Фредрик жил в красивой старой аптекарской усадьбе с большим садом. Недалеко от их ограды стоял невзрачный домишко с решетками на окнах. Это была городская тюрьма, и мы часто заглядывали через решетку в камеру. Как правило, камера была пуста, но однажды мы увидели в ней человека в одной рубашке, он умывался, и Фредрик рассказал нам, что это некий городской предприниматель, совершивший растрату. Мне было страшно интересно, мы как будто творили нечто почти незаконное, лежа на животах и глядя на арестанта, я едва решался поднять голову и выглянуть из высокой травы. Меня удивило, что он умывается и вообще ведет себя совсем как дома, — в десять все считают, что в тюрьме следует вести себя иначе. Может быть, он был невиновен…
Изредка мама возила нас в Гримстад в кино. Потом мы неделями вспоминали это событие в мельчайших подробностях. А если, как я уже говорил, в усадьбу приезжали гости, особенно, если на несколько дней, их приезд наполнял содержанием нашу жизнь и обогащал нас бесценным жизненным опытом.
Однажды летом, кажется, это было в 1923 году, к нам в ворота вошел молодой человек, иностранец. С простодушным оптимизмом он приехал из родной Швейцарии, чтобы приветствовать Кнута Гамсуна. Швейцарец немного говорил по-норвежски.
И, как бывало уже не раз, маме пришлось объяснить ему, что, к сожалению, увидеть Кнута Гамсуна невозможно. Гамсун работает и никого не принимает. Я проводил гостя обратно к воротам. Молодой, румяный, в спортивном костюме и мягкой шляпе, какие носят рыбаки или охотники, он был очень симпатичным.
Через некоторое время я снова увидел его. Он сидел на пне у дороги. Может, он надеялся, что кто-нибудь довезет его до Гримстада? Поскольку этот иностранец немного говорил по-норвежски, мне захотелось с ним поболтать. Я вышел за ворота и подошел к нему. Он смотрел на наш дом, и по лицу у него текли слезы.
Я побежал к маме, которая работала в саду. Незнакомца пригласили выпить соку с печеньем. И он прожил у нас все лето. Это был швейцарский поэт Герман Хильтбрюннер.
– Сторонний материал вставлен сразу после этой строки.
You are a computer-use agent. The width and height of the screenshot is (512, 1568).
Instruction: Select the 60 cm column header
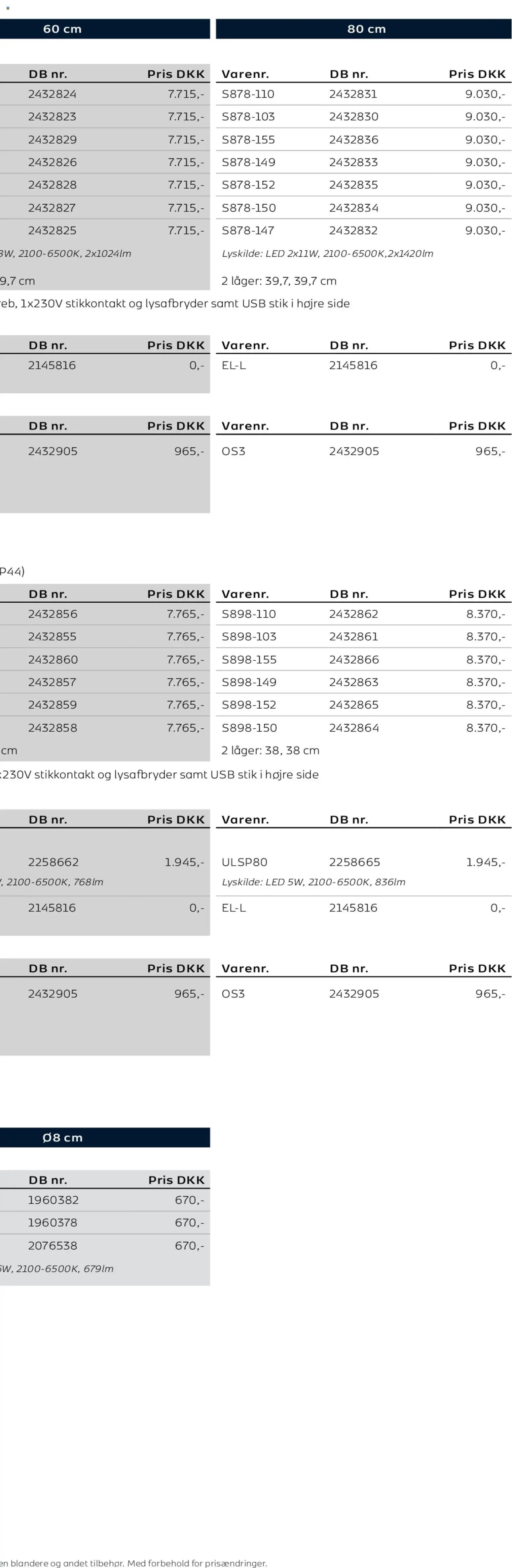point(62,29)
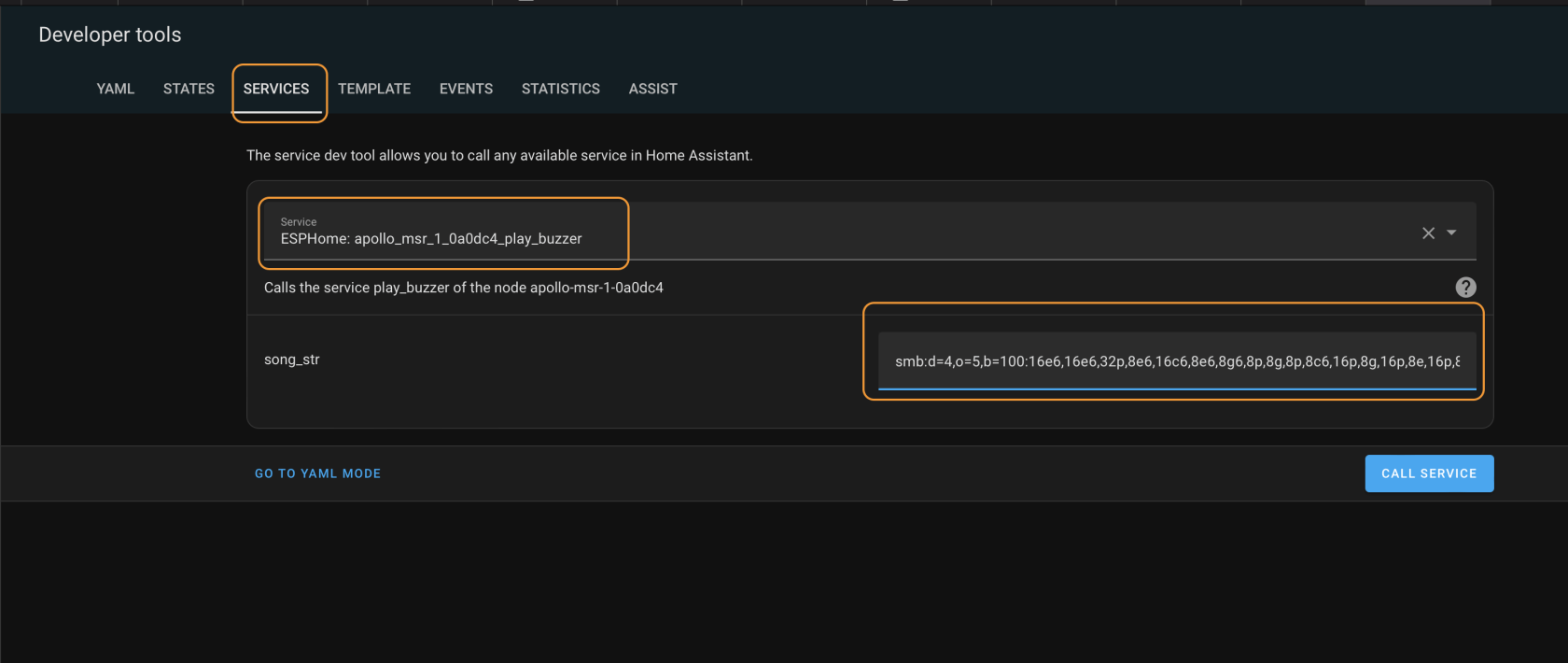The width and height of the screenshot is (1568, 663).
Task: Focus the song_str text input field
Action: [1176, 361]
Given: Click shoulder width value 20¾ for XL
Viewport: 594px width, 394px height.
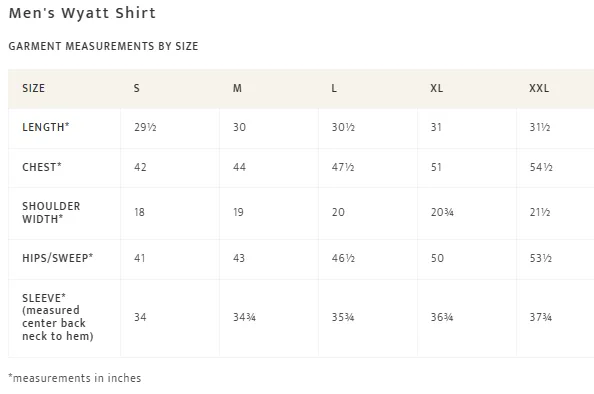Looking at the screenshot, I should (x=442, y=212).
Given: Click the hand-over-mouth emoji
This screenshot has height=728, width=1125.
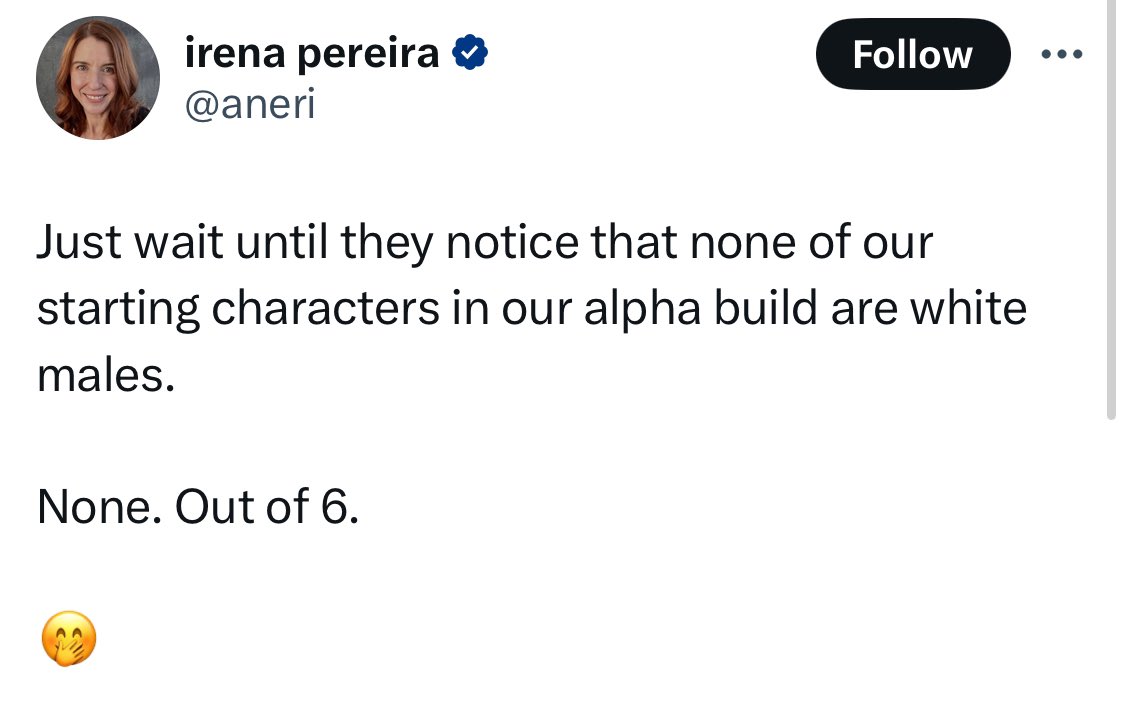Looking at the screenshot, I should [x=69, y=639].
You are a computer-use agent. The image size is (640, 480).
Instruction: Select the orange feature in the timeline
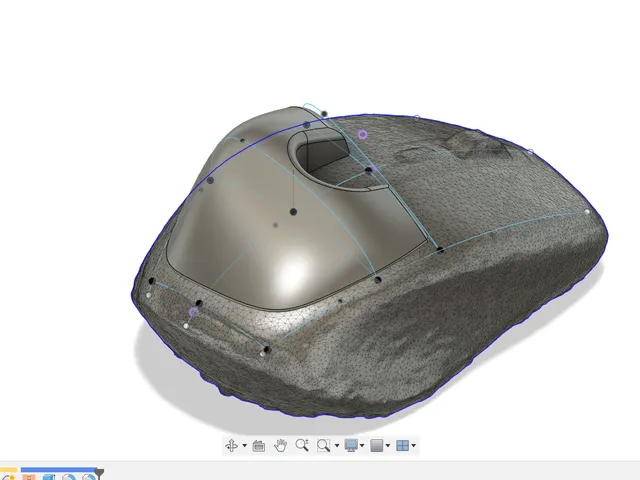tap(29, 477)
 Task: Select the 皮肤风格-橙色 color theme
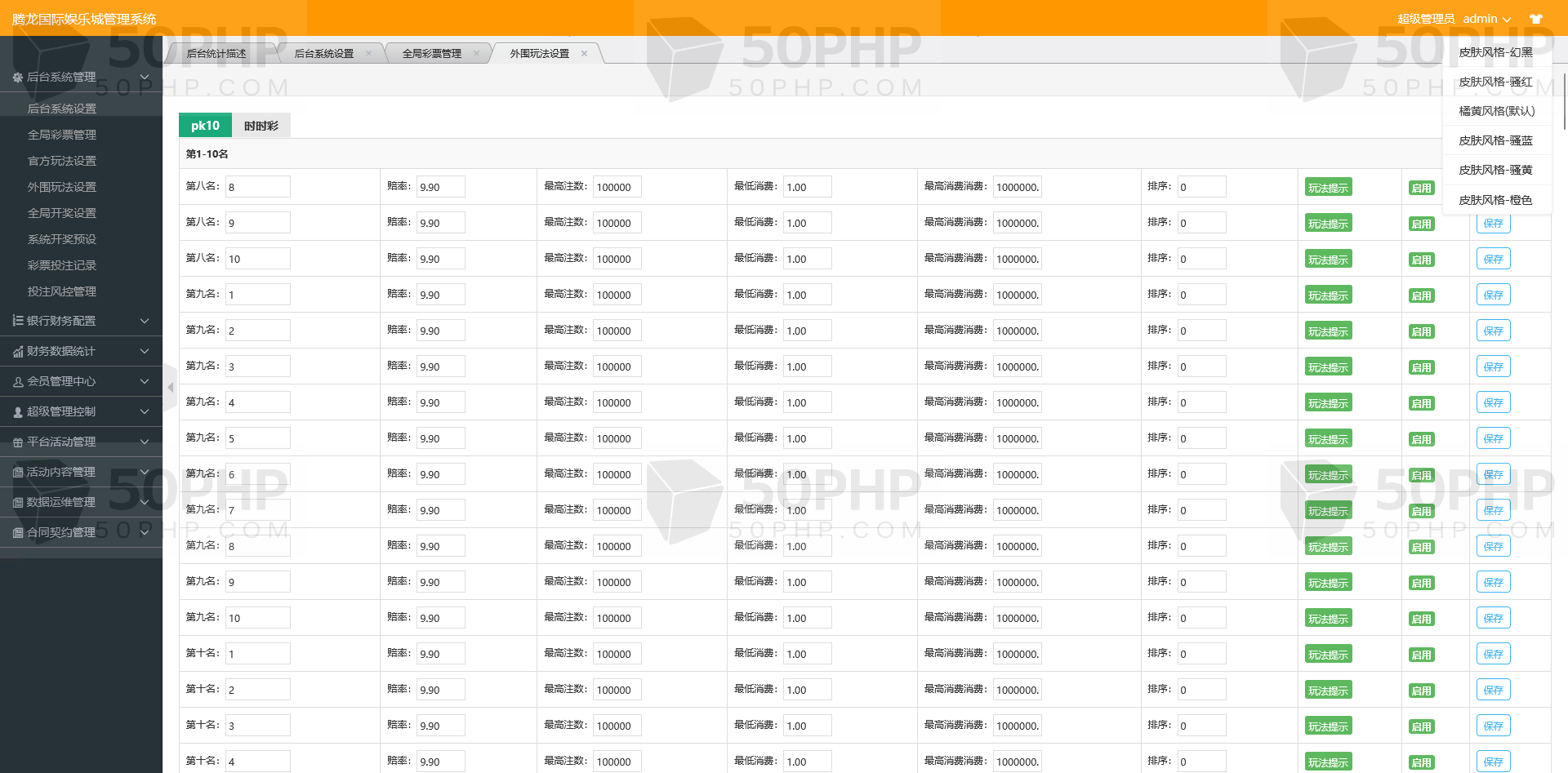point(1495,200)
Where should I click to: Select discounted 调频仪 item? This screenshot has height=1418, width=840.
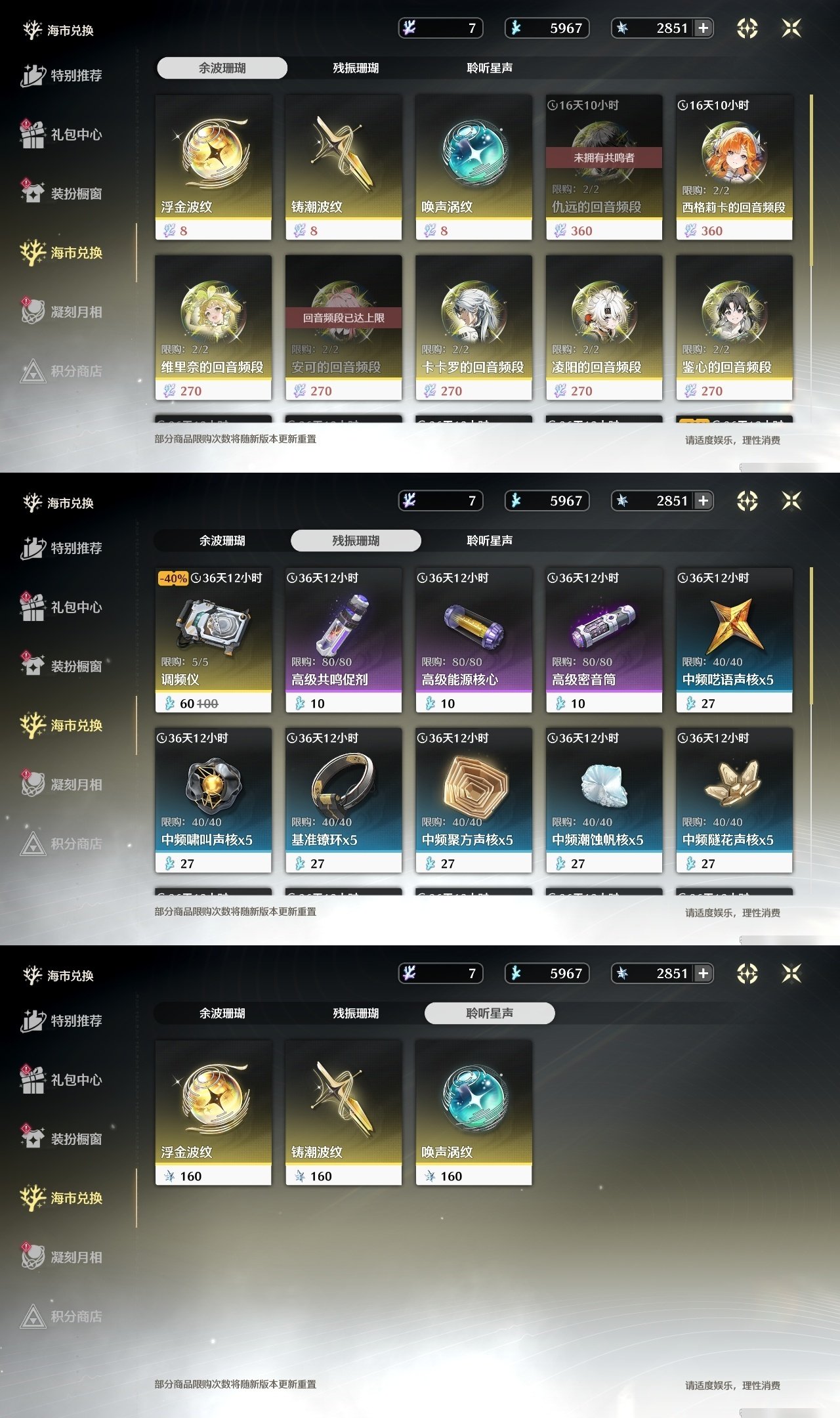pos(213,640)
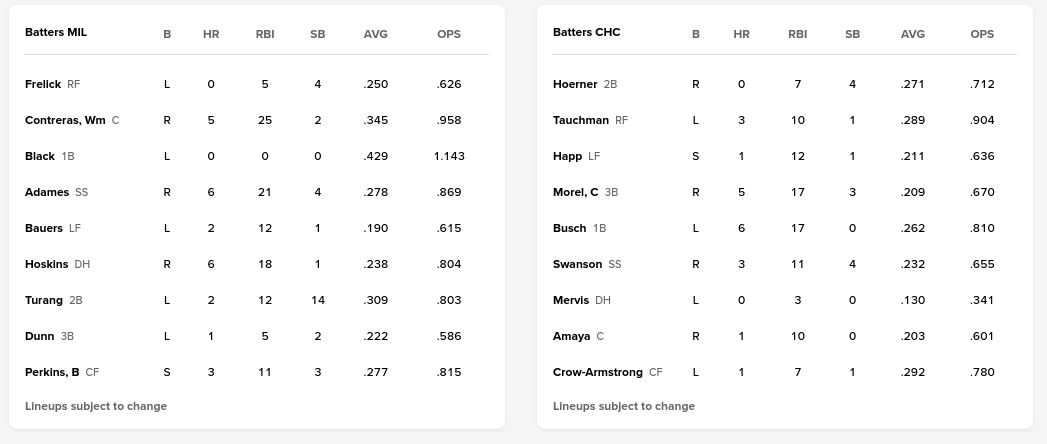1047x444 pixels.
Task: Select Turang from the MIL batters
Action: (44, 300)
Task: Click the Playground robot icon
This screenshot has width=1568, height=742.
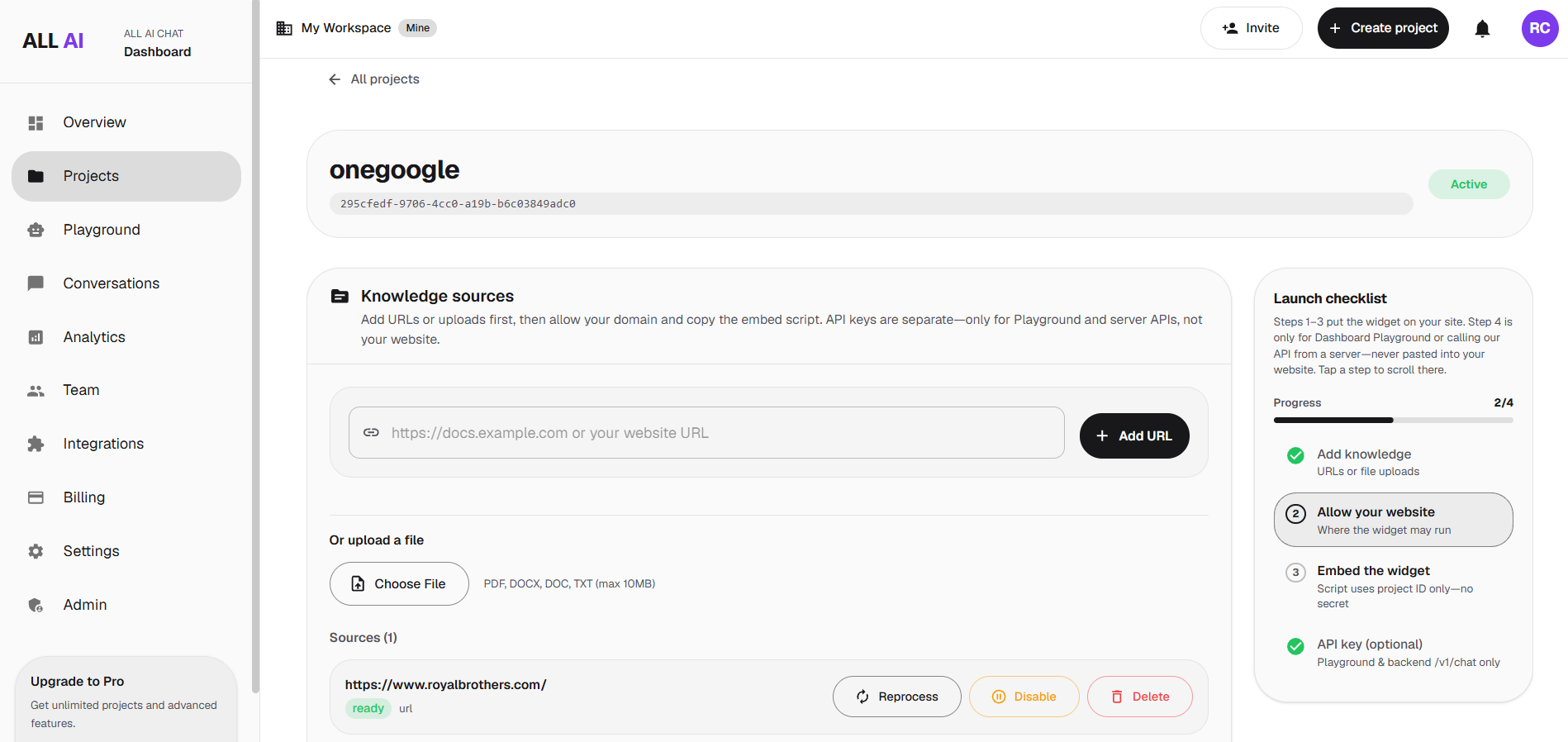Action: click(36, 230)
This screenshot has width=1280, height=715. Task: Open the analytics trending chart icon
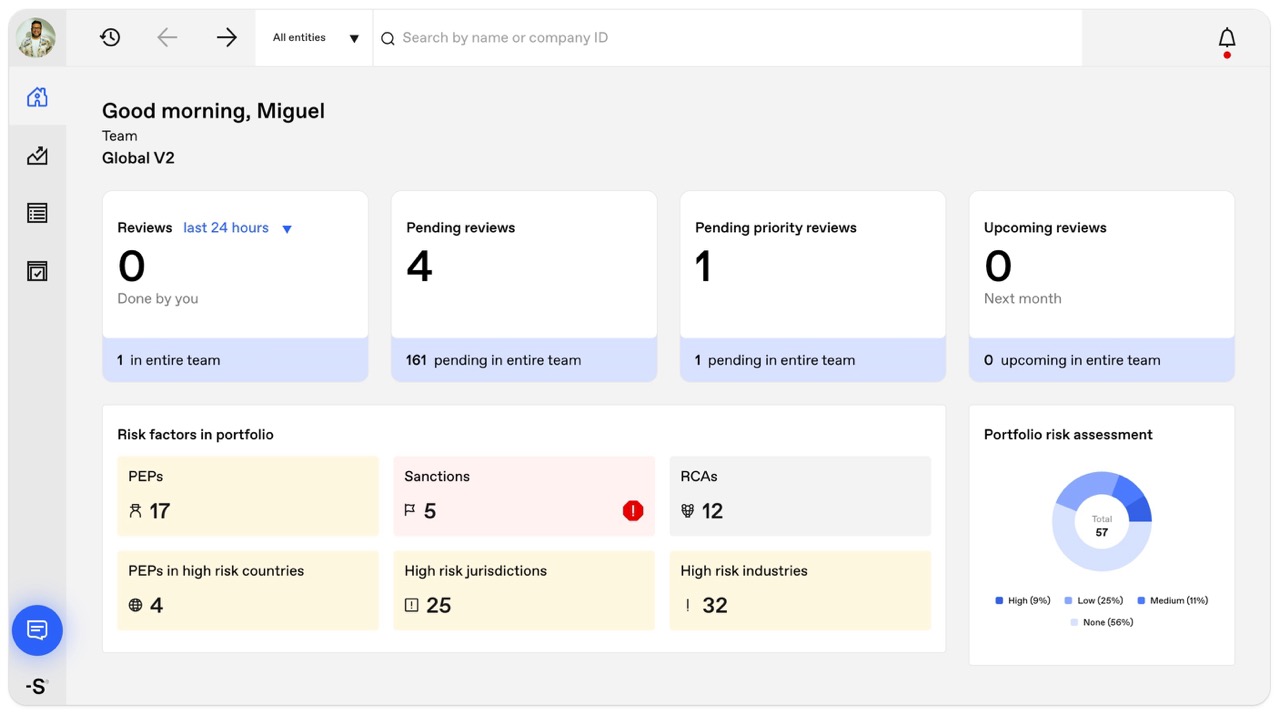(37, 155)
Теперь-то мне понятно, почему отец в тот раз его не принял. В письме к немцу Вальтеру Берендсону
{54}, который работал над его биографией, отец писал:«Герман Хильтбрюннер приехал ко мне еще начинающим поэтом, но отнюдь не для того, чтобы писать обо мне, может быть, он сидел и писал стихи, не знаю, я сам был слишком занят работой, пока он жил у нас».